Dialect continuum

Geographic range of dialects that vary more strongly at the distant ends

A dialect continuum or dialect chain is a series of language varieties spoken across some geographical area such that neighboring varieties are mutually intelligible, but the differences accumulate over distance so that widely separated varieties may not be. This is a typical occurrence with widely spread languages and language families around the world, when these languages did not spread recently. Some prominent examples include the Indo-Aryan languages across large parts of India, varieties of Arabic across north Africa and southwest Asia, the Chinese languages or dialects, and subgroups of the Romance, Germanic and Slavic families in Europe. Leonard Bloomfield used the name dialect area.[1] Charles F. Hockett used the term L-complex.[2]

Dialect continua typically occur in long-settled agrarian populations, as innovations spread from their various points of origin as waves. In this situation, hierarchical classifications of varieties are impractical. Instead, dialectologists map variation of various language features across a dialect continuum, drawing lines called isoglosses between areas that differ with respect to some feature.[3]

A variety within a dialect continuum may be developed and codified as a standard language, and then serve as an authority for part of the continuum, e.g. within a particular political unit or geographical area. Since the early 20th century, the increasing dominance of nation-states and their standard languages has been steadily eliminating the nonstandard dialects that comprise dialect continua, making the boundaries ever more abrupt and well-defined.

Dialectologists record variation across a dialect continuum using maps of various features collected in a linguistic atlas, beginning with an atlas of German dialects by Georg Wenker (from 1888), based on a postal survey of schoolmasters. The influential Atlas linguistique de la France (1902–10) pioneered the use of a trained fieldworker.[4] These atlases typically consist of display maps, each showing local forms of a particular item at the survey locations.[5]
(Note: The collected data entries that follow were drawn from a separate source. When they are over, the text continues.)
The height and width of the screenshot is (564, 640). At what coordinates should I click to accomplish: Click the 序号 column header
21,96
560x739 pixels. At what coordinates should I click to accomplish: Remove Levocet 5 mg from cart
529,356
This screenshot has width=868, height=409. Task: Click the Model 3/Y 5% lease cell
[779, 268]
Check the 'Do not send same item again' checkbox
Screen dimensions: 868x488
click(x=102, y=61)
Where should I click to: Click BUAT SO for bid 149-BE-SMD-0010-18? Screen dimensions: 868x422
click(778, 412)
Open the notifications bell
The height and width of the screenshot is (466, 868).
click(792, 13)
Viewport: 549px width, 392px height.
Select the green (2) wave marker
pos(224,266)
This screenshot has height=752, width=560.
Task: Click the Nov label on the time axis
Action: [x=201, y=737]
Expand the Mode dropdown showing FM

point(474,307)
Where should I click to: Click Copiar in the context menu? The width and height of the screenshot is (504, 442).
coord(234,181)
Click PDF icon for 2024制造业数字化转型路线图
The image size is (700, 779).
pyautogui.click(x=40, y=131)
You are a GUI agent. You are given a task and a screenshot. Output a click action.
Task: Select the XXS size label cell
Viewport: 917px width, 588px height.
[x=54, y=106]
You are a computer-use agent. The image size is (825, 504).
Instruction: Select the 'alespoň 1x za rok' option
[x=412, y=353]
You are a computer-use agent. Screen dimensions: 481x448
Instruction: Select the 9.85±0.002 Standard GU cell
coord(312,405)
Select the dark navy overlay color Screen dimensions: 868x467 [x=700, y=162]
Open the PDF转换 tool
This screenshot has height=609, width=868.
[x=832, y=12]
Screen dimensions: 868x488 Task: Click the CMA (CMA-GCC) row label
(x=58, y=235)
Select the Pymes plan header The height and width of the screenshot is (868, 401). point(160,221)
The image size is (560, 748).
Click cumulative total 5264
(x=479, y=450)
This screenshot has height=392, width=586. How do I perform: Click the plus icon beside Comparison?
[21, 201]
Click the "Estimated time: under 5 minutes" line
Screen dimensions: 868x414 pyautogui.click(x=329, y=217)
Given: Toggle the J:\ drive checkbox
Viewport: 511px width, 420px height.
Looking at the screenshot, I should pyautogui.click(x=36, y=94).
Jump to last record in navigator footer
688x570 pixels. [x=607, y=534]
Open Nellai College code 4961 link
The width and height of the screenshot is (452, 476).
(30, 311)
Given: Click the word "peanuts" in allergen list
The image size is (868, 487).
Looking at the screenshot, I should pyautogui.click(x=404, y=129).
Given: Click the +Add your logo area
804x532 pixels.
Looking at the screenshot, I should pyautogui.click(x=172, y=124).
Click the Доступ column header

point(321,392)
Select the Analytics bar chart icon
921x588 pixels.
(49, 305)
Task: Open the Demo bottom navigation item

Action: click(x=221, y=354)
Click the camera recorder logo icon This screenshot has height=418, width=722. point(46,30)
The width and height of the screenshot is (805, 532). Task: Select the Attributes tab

Secondary studies may include interpretive maps, showing the areal distribution of various variants.[5] A common tool in these maps is an isogloss, a line separating areas where different variants of a particular feature predominate.[6]

In a dialect continuum, isoglosses for different features are typically spread out, reflecting the gradual transition between varieties.[7] A bundle of coinciding isoglosses indicates a stronger dialect boundary, as might occur at geographical obstacles or long-standing political boundaries.[8] In other cases, intersecting isoglosses and more complex patterns are found.[9]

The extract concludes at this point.